Please reproduce exactly, and only, the line containing "At what coordinates" and every line after it to the end of the records below, leaving out all pictures.

----- Task input

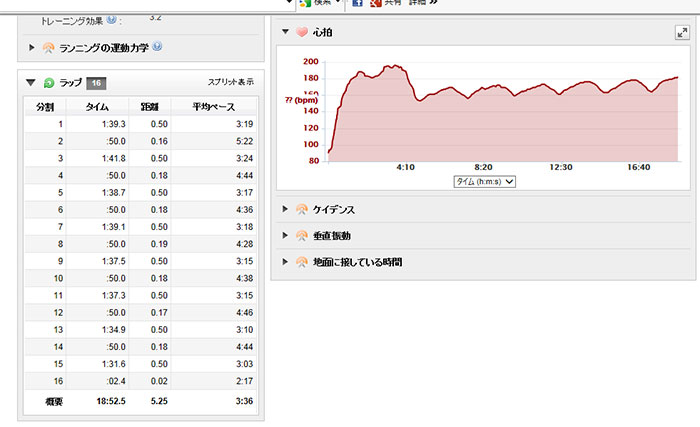Collapse the 心拍 heart rate panel
The width and height of the screenshot is (700, 427).
[x=285, y=33]
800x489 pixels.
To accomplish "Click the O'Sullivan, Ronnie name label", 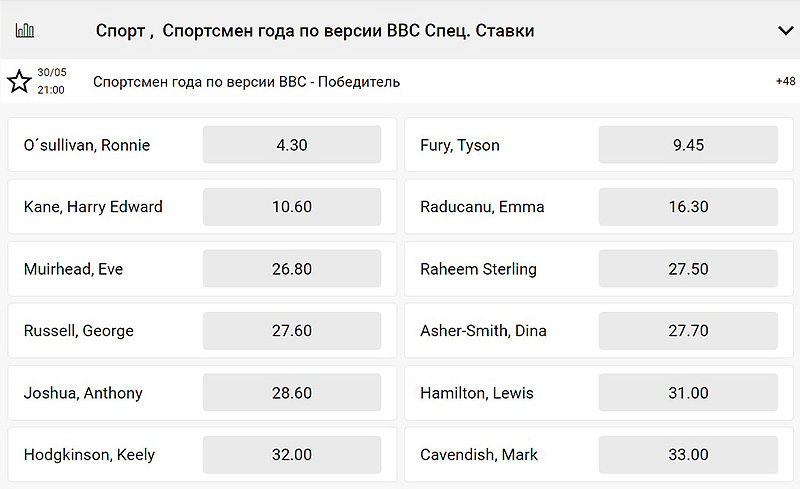I will pyautogui.click(x=87, y=145).
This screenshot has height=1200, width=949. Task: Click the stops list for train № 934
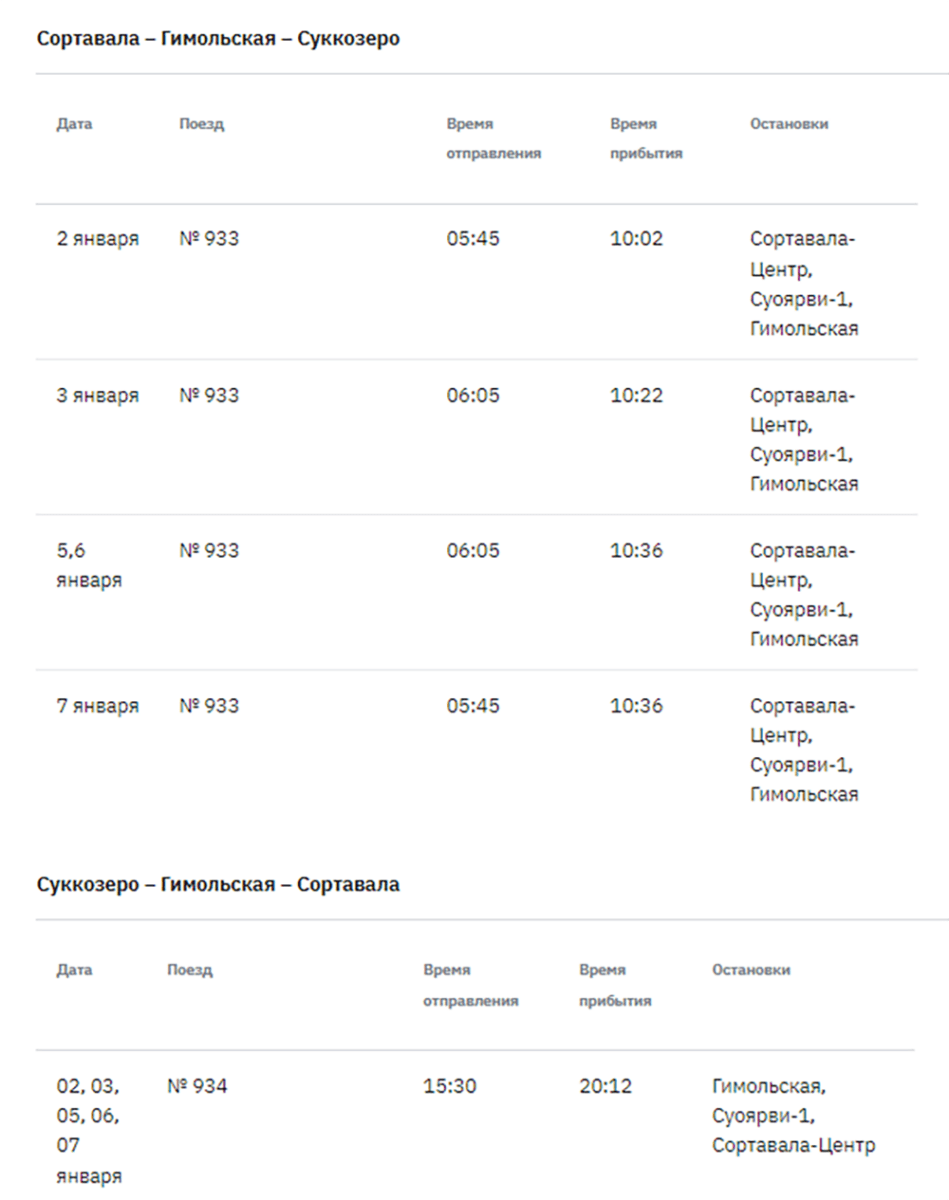(x=793, y=1115)
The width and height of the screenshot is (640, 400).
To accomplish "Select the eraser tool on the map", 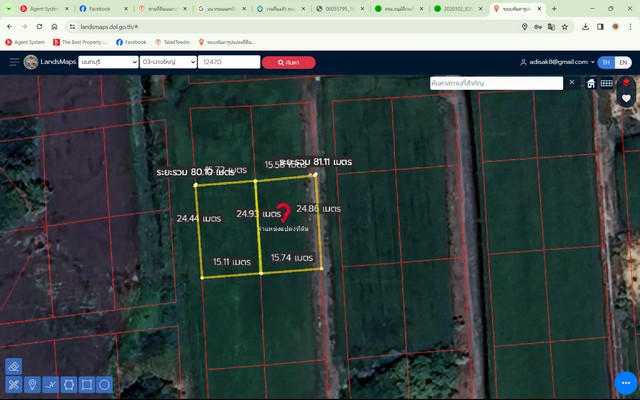I will click(x=13, y=366).
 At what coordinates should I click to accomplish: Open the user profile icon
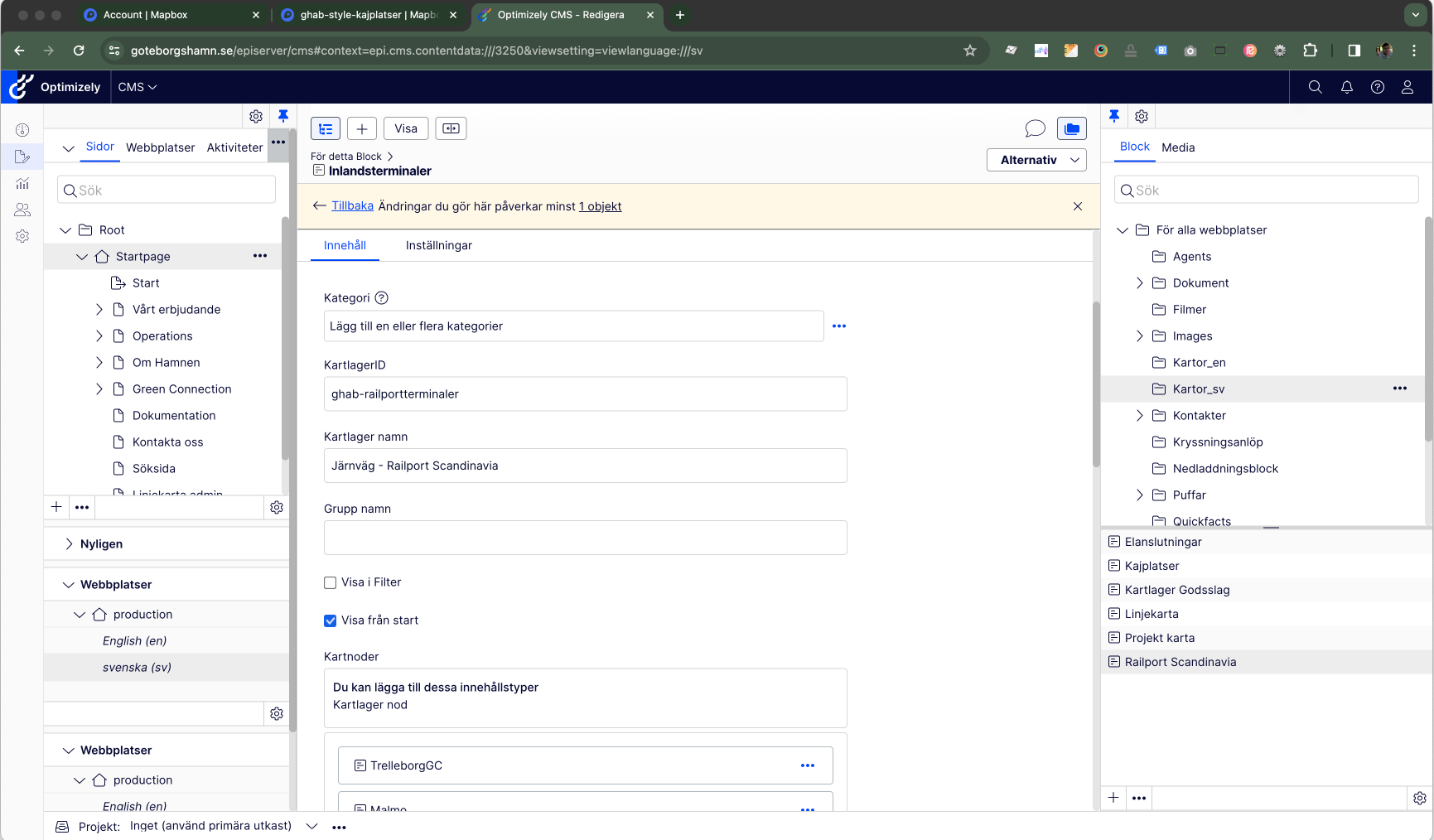coord(1407,87)
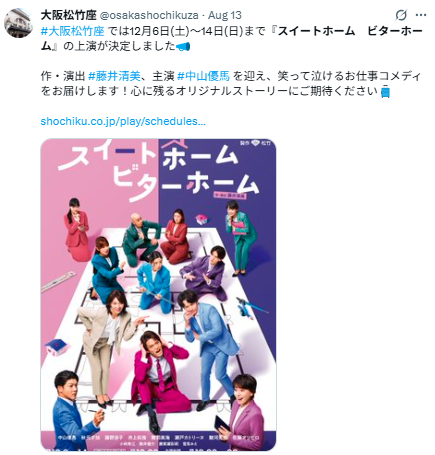Click the 大阪松竹座 profile avatar

click(19, 23)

----------

**Reply:**
 At what coordinates should I click to accomplish: Open the user profile icon
coord(1407,87)
Click the 大阪松竹座 profile avatar

click(19, 23)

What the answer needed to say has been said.